For those of us eagerly awaiting the Winter Olympics this February, we got an Olympics of a different kind to tide us over. Last weekend, the “Robot Olympics” took place at the Homestead-Miami Speedway in south Florida. Schaft Inc., a Google-owned Japanese company, took first place at The Games, officially called the DARPA Robotics Challenge (DRC). The events in which competitors compete, and the criteria by which they are evaluated, are nicely illustrative of Earnst Schraube’s technology as materialized action approach, and present an opportunity to push the theory further.

Robots in the DRC complete a series of tasks relevant in disaster situations.

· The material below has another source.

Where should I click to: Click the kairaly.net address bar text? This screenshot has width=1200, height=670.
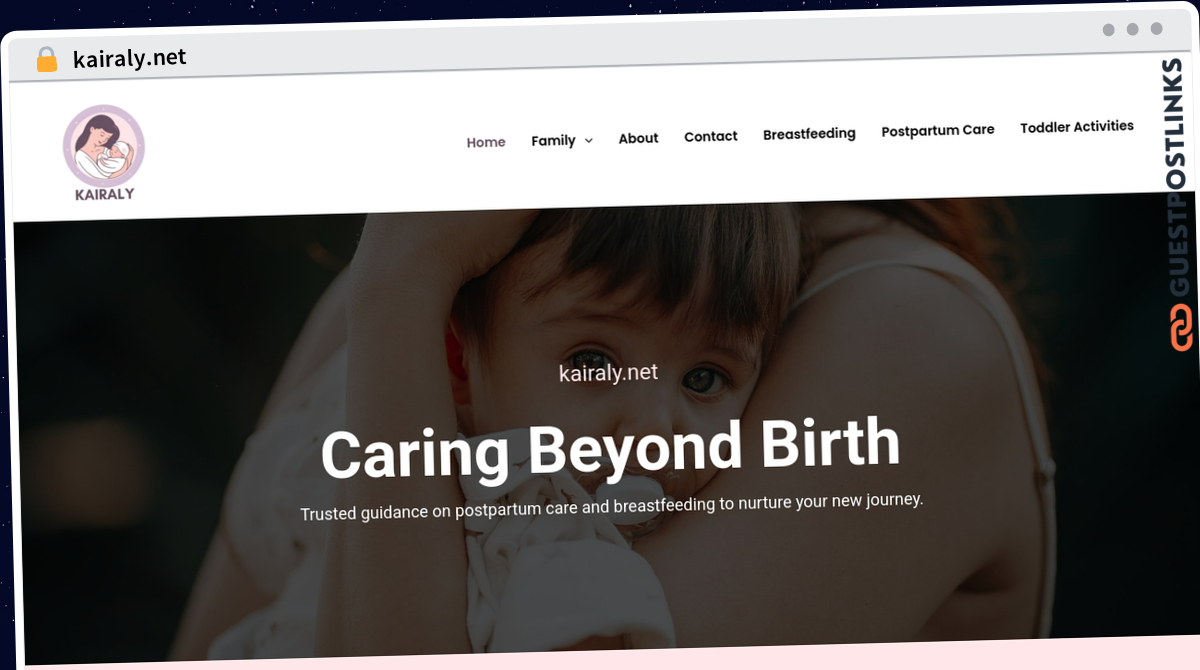click(x=130, y=58)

They have to climb ladders, cross uneven surfaces, cut drywall, un-wrap hoses, turn knobs, and drive cars through an obstacle course. Points are distributed based on how well the robots approximate human movement and dexterity. Points are detracted for human intervention. The top 8 teams get to move on to DRC finals, and receive a million dollars from DARPA for further development.

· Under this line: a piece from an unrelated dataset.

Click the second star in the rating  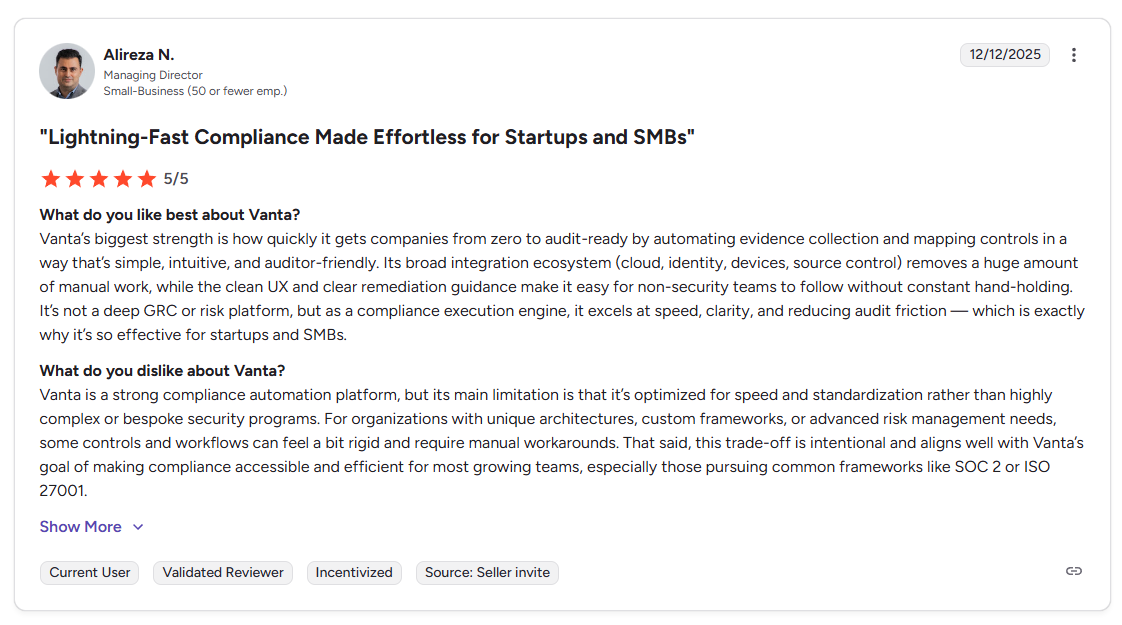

Schraube’s materialized action approach combines Actor Network Theory with Critical Psychology. From the latter, Schraube uses the idea of objectification which argues that technology is always imbued with human intention. From the former, he takes the idea that technologies always act back upon humans. In short, the materialized action approach says that technologies and humans have a mutually constitutive relationship, but this relationship is lopsided. Although both humans and technologies each act upon the other, humans take the primary position. Humans construct technologies in response to human problems. They build into these technologies cultural values and intentions. Technology is the material form of human action, but one without definitive consequences.

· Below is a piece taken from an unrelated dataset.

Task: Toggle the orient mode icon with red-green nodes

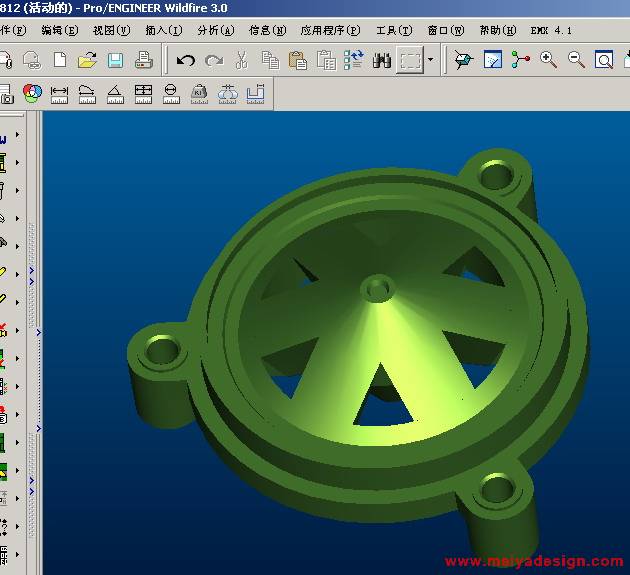Action: point(520,60)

This kind of human primacy is clear in the rules and incentive structure of the DRC.  These robots are built to engage in human tasks, judged on the closeness of their human approximation, and penalized when they fall short—requiring human intervention. Following the materialized action approach, these technologies are constructed to solve human problems, in human ways. But let’s push this a bit. Let’s ask which human problems these technologies solve, and in whose interests are the technological solutions?

Human problems—both personal and collective—are infinite. Technological solutions are not. I argue that we should always ask which problems get solved, who gets to decide, and who benefits? These questions are, of course, deeply interlinked.

Let’s take the case of the DRC. The human problems they address are those disaster relief and/or military combat. This outcome is guided by DARPA—the Defense Advanced Research Project Agency—as they provide financial support for developers. Who benefits, is the U.S. Military and those willing to work for the betterment of the military. Here is DARPA’s mission statement:

DARPA’s mission is to maintain the technological superiority of the U.S. military and prevent technological surprise from harming our national security by sponsoring revolutionary, high-payoff research bridging the gap between fundamental discoveries and their military use…

Exploding out this example, it seems that the problems which get addressed, how this is done, and who benefits, is largely an effect of who can pay the developmental tab. Technology costs, and those who can pay will always have a stronger voice in shaping which technologies develop, and how.

Each decision is always a decision not to do something else, just as each bit of money and energy towards one technological development is energy and money not funneled into something else. I am not arguing for or against the value of DARPA or the DRC robots. Rather, I suggest we take these questions of source and benefit as an organizing frame with which to understand technological developments, where they come from, and where they might lead.